One of the world's largest asset managers is using its foundation to educate America’s middle and high school students in financial literacy through free courses.
“Our goal is to make every teenager across America financially prepared for their adulthood,” Carrie Schwab, president of the Charles Schwab Foundation and managing director at Charles Schwab Co., recently shared with Yahoo Finance Live.
Since less than 10% of students in low-income schools have guaranteed access to financial education, the Foundation saw the need for financial literacy lessons. Schwab Moneywise America was created by financial experts and is divided into 22 modules to be taught and led by trained employee-volunteers, Schwab explained.
Through a partnership with Donors Choose, Charles Schwab employee-volunteers will be matched with nonprofits like the Boys and Girls Club of America or public schools across America to teach the curriculum both in person and virtually.
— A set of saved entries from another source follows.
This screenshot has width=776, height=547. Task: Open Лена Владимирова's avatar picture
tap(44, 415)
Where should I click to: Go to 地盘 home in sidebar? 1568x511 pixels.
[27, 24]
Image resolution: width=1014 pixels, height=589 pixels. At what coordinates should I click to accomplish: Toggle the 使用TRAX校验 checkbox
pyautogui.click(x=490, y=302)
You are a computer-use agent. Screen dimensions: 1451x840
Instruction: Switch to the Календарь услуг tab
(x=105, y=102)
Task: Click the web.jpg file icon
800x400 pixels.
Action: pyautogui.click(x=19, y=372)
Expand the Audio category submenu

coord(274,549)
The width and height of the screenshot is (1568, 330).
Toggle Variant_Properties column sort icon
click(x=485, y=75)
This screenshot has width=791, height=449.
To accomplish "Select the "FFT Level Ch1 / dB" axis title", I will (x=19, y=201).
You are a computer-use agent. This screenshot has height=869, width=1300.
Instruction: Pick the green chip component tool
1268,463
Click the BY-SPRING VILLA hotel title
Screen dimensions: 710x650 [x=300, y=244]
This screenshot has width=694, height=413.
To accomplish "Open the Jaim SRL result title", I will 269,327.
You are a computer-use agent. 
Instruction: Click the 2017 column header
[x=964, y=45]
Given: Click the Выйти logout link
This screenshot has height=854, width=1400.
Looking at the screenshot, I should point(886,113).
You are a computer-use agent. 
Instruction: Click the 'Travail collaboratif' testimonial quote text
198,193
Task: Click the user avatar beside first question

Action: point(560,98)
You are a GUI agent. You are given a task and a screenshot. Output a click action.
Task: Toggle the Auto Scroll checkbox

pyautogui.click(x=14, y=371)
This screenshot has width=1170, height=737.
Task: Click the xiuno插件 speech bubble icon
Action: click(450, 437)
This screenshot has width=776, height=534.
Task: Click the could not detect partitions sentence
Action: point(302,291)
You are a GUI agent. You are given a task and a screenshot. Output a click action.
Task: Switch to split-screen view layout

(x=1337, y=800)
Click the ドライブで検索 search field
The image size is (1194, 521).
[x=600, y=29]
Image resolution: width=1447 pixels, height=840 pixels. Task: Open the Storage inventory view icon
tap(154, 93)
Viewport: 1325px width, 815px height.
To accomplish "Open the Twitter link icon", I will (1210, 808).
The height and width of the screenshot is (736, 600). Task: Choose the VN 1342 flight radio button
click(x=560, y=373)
The free personal finance courses will also be made available to teachers in underserved communities through the foundation’s cooperation with the Council of Economic Education Center, Schwab explained.
“Many schools are under-resourced, lack money, teachers, or even the teachers don't really understand money management,” she said. “We're trying to bridge that gap by providing the curriculum, side by side with teachers, and...offering it virtually for free, that way we can reach every teen in America."
Schwab predicts that teaching the principles of personal finance in schools will serve students later in life and in their careers just as much as their core subjects.
“Financial literacy is critical to being a prepared and productive employee,” Schwab said. “The lack of knowledge out there [shows] how important financial literacy [is].”